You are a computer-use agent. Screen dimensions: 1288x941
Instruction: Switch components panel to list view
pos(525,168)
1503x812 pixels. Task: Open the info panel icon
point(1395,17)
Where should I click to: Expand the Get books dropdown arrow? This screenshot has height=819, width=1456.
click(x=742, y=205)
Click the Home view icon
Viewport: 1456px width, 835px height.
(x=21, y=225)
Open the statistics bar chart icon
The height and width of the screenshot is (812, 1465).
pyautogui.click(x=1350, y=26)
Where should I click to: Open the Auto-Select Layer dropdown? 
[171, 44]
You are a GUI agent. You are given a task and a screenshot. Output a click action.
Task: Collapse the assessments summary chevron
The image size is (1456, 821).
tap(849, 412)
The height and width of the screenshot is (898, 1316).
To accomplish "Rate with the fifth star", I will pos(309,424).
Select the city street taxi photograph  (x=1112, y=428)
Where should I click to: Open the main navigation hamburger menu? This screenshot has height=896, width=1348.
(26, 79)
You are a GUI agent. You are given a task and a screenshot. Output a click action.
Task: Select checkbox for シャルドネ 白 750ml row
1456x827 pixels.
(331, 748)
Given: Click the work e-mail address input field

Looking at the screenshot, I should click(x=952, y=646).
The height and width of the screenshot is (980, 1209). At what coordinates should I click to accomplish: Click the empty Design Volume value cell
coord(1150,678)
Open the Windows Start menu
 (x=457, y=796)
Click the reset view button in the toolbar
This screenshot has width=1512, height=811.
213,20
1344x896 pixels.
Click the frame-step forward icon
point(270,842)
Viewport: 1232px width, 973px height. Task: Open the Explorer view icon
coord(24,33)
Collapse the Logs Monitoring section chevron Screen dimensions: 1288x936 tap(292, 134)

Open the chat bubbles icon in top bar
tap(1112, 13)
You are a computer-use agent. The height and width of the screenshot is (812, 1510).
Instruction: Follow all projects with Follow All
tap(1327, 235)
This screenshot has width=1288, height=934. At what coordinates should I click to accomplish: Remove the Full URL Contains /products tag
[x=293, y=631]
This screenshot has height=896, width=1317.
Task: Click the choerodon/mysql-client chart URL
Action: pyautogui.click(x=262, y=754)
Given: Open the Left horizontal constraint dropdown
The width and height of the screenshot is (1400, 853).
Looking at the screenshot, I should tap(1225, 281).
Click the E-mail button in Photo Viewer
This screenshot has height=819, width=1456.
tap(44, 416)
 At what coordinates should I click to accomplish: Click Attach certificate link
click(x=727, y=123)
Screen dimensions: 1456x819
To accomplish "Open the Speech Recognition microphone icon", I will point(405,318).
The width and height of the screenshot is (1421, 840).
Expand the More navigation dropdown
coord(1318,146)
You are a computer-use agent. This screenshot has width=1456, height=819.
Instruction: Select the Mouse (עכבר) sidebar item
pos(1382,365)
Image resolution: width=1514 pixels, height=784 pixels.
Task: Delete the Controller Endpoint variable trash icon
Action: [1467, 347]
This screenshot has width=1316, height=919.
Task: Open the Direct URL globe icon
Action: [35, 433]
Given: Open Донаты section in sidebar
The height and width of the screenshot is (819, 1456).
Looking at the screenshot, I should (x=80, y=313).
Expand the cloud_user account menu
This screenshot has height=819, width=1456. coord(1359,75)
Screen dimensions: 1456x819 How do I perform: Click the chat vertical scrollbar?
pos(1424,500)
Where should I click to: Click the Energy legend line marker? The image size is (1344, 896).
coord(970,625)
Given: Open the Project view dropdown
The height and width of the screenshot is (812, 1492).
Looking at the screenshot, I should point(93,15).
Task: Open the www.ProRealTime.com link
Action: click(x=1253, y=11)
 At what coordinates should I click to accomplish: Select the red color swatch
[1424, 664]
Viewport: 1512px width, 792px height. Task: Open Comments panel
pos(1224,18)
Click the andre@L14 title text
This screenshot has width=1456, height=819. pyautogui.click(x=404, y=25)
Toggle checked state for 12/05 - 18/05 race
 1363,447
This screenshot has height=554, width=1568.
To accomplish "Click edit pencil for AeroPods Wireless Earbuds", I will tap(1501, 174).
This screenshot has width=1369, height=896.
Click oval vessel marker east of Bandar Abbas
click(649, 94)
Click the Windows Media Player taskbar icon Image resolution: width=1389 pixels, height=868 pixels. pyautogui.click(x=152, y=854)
==*==
EXERCISE BRIEF.
Keep only the lines from the one containing "Expand the cloud_user account menu" to the end of the entries, and repeat them exactly.

SOLUTION TO THIS TASK.
Expand the cloud_user account menu
This screenshot has height=819, width=1456. coord(1359,75)
Screen dimensions: 1456x819 How do I perform: Click the chat vertical scrollbar?
pos(1424,500)
Where should I click to: Click the Energy legend line marker? The image size is (1344, 896).
coord(970,625)
Given: Open the Project view dropdown
The height and width of the screenshot is (812, 1492).
Looking at the screenshot, I should point(93,15).
Task: Open the www.ProRealTime.com link
Action: click(x=1253, y=11)
 At what coordinates should I click to accomplish: Select the red color swatch
[1424, 664]
Viewport: 1512px width, 792px height. Task: Open Comments panel
pos(1224,18)
Click the andre@L14 title text
This screenshot has width=1456, height=819. pyautogui.click(x=404, y=25)
Toggle checked state for 12/05 - 18/05 race
 1363,447
This screenshot has height=554, width=1568.
To accomplish "Click edit pencil for AeroPods Wireless Earbuds", I will tap(1501, 174).
This screenshot has width=1369, height=896.
Click oval vessel marker east of Bandar Abbas
click(649, 94)
Click the Windows Media Player taskbar icon Image resolution: width=1389 pixels, height=868 pixels. pyautogui.click(x=152, y=854)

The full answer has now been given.